> AIM OF THE TASK
The lines from the first line of the entries through the line containing "Given: Click the bracket" are to be repeated exactly, with both of those lines included.

> INPUT FOR THIS TASK

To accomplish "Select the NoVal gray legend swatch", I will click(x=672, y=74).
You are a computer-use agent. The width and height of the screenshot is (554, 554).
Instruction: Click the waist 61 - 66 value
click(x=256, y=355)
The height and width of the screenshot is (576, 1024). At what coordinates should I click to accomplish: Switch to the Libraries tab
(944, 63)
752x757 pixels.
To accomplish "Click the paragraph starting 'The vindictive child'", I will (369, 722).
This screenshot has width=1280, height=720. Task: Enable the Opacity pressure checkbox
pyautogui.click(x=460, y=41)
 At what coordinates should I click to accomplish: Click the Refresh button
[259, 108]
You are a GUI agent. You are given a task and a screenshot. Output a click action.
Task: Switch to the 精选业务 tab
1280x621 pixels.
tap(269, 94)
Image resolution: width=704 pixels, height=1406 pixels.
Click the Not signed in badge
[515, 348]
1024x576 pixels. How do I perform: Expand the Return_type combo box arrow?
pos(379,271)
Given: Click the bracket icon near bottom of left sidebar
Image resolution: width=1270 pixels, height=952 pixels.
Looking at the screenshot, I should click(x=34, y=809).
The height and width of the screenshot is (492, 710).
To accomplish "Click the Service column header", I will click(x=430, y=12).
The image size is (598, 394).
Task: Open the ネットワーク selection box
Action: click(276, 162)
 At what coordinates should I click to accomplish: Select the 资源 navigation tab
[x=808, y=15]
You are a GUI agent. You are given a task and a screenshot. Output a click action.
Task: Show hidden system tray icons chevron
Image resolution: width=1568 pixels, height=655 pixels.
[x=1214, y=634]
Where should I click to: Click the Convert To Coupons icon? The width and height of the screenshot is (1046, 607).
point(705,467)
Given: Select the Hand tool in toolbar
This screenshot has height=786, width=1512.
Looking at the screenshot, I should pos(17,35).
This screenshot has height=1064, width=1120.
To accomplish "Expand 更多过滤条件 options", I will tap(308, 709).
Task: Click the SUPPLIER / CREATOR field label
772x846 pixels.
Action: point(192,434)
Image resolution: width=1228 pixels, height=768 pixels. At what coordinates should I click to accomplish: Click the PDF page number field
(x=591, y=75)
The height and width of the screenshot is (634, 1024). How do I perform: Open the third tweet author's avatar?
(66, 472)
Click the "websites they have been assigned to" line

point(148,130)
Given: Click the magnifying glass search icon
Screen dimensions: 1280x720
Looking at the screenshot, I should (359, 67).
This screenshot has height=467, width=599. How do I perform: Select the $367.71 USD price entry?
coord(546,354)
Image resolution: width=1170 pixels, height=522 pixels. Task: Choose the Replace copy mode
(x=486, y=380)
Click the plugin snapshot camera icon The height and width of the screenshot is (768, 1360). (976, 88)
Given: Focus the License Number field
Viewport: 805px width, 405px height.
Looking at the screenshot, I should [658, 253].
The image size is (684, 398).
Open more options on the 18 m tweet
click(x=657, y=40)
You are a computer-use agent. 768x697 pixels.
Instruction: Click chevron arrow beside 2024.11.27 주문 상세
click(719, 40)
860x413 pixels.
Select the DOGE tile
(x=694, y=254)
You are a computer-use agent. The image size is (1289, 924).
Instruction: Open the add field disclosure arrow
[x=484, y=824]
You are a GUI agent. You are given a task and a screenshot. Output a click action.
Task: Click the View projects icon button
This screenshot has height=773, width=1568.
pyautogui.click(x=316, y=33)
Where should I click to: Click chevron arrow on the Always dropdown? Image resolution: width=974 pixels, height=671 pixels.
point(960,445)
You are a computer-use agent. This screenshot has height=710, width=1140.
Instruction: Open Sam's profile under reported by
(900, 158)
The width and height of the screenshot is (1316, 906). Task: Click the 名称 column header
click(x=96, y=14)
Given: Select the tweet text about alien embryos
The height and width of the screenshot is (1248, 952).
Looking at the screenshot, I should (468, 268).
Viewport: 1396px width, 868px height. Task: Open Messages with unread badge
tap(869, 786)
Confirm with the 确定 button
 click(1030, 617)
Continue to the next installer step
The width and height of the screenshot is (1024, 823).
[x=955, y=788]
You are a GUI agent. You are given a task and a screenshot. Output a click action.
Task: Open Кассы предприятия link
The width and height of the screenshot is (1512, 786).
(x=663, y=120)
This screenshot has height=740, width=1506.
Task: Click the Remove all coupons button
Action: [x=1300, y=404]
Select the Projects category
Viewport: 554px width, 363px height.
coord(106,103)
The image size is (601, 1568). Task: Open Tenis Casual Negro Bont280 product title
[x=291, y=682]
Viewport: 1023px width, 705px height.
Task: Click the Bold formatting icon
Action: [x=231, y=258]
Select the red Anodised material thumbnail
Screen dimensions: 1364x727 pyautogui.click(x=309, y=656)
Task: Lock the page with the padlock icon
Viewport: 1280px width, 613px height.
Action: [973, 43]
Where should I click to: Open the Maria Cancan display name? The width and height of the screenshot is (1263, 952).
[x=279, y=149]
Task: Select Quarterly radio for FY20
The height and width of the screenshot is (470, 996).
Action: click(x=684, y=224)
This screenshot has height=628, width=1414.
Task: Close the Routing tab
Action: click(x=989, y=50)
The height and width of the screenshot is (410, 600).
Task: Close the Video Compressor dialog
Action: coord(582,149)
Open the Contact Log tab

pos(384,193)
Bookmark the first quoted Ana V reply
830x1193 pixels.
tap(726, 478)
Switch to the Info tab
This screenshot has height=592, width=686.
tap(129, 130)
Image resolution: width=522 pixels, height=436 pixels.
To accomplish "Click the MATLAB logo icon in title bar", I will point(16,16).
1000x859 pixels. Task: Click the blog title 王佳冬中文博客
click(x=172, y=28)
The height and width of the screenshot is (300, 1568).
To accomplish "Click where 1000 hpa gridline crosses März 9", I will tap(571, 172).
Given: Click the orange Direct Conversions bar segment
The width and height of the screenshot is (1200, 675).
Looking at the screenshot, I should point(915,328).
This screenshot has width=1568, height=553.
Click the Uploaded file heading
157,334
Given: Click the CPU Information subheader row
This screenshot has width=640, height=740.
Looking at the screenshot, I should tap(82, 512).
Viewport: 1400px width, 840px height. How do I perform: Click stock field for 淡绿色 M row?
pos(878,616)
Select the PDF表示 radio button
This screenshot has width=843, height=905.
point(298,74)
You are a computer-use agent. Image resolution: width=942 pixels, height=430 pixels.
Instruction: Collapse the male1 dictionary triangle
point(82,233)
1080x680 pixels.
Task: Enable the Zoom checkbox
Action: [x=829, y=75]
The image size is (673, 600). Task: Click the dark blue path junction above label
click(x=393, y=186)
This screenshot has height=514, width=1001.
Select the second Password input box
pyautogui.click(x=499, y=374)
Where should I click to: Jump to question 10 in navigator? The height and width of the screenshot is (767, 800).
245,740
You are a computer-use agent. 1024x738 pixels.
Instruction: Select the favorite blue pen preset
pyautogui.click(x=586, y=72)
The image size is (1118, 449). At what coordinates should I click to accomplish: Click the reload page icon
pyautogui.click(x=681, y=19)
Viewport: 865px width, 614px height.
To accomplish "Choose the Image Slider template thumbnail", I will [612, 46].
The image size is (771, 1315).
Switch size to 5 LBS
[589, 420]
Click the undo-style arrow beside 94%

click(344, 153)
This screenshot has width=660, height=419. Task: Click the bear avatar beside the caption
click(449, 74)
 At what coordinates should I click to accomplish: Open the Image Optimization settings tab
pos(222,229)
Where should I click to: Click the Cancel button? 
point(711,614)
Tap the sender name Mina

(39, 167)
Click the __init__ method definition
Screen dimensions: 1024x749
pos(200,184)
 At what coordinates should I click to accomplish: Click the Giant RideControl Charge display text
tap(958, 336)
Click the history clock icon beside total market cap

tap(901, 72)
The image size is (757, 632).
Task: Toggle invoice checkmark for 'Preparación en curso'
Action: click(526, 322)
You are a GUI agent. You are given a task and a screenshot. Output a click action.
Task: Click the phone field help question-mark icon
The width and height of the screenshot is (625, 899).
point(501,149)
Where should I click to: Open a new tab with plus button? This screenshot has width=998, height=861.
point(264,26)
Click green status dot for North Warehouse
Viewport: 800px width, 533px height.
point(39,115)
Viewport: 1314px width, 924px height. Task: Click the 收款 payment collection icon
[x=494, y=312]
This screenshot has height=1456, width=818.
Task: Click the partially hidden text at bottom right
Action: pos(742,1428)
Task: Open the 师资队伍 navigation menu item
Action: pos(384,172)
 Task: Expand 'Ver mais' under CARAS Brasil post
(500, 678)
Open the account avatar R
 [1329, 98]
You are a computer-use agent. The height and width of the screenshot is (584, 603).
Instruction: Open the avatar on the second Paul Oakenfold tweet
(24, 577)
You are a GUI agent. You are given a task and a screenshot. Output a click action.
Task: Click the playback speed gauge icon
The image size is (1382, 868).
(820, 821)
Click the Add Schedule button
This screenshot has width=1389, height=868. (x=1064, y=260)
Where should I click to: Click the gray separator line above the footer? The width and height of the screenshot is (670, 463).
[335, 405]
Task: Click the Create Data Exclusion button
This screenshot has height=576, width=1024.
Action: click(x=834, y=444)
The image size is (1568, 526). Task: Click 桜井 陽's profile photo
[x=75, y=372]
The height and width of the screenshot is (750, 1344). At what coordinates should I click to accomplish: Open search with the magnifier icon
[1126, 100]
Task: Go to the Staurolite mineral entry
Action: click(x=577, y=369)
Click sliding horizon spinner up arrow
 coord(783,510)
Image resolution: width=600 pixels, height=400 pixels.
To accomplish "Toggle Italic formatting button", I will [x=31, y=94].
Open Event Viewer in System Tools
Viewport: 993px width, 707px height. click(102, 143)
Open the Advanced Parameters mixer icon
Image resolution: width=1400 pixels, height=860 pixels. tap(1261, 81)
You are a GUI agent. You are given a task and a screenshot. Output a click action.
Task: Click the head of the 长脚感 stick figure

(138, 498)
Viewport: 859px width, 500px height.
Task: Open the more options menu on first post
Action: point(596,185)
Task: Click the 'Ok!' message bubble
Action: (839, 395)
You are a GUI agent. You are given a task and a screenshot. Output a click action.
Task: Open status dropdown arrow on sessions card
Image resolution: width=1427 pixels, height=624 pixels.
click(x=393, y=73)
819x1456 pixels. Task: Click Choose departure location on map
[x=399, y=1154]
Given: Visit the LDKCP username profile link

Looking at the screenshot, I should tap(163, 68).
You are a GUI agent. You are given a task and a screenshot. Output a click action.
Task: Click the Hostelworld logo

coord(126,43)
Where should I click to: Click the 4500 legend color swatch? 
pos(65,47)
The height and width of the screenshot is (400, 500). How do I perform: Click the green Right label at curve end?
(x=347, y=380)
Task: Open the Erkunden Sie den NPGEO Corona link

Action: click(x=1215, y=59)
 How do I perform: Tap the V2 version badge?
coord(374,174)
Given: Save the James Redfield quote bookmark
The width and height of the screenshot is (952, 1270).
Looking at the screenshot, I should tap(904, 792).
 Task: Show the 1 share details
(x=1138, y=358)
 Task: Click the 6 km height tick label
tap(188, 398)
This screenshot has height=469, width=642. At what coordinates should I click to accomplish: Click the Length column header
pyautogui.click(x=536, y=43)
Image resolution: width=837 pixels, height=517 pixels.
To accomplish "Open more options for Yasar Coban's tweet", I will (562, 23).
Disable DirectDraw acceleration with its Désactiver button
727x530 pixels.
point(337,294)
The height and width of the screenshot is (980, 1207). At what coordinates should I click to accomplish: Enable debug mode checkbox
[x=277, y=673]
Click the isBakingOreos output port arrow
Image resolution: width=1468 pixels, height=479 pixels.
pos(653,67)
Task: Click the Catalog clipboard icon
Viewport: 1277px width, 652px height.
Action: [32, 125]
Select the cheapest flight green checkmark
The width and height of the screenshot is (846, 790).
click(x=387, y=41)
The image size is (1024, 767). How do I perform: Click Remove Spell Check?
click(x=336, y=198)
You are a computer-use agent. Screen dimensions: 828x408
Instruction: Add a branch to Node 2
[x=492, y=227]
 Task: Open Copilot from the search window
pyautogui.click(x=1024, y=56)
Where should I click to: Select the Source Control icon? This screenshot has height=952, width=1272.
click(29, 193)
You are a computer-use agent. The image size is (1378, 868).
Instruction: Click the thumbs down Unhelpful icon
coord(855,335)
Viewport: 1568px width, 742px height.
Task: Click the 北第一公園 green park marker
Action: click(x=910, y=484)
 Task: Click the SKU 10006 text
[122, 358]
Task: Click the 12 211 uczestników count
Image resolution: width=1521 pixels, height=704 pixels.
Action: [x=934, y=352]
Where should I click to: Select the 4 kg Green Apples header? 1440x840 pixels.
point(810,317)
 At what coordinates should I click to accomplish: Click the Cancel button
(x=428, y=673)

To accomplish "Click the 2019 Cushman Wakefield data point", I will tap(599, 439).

> ANSWER SPACE
To accomplish "Select the NoVal gray legend swatch", I will click(x=672, y=74).
You are a computer-use agent. The width and height of the screenshot is (554, 554).
Instruction: Click the waist 61 - 66 value
click(x=256, y=355)
The height and width of the screenshot is (576, 1024). At what coordinates should I click to accomplish: Switch to the Libraries tab
(944, 63)
752x757 pixels.
To accomplish "Click the paragraph starting 'The vindictive child'", I will (369, 722).
This screenshot has width=1280, height=720. Task: Enable the Opacity pressure checkbox
pyautogui.click(x=460, y=41)
 At what coordinates should I click to accomplish: Click the Refresh button
[259, 108]
You are a GUI agent. You are given a task and a screenshot. Output a click action.
Task: Switch to the 精选业务 tab
1280x621 pixels.
tap(269, 94)
Image resolution: width=704 pixels, height=1406 pixels.
Click the Not signed in badge
[515, 348]
1024x576 pixels. How do I perform: Expand the Return_type combo box arrow?
pos(379,271)
Given: Click the bracket icon near bottom of left sidebar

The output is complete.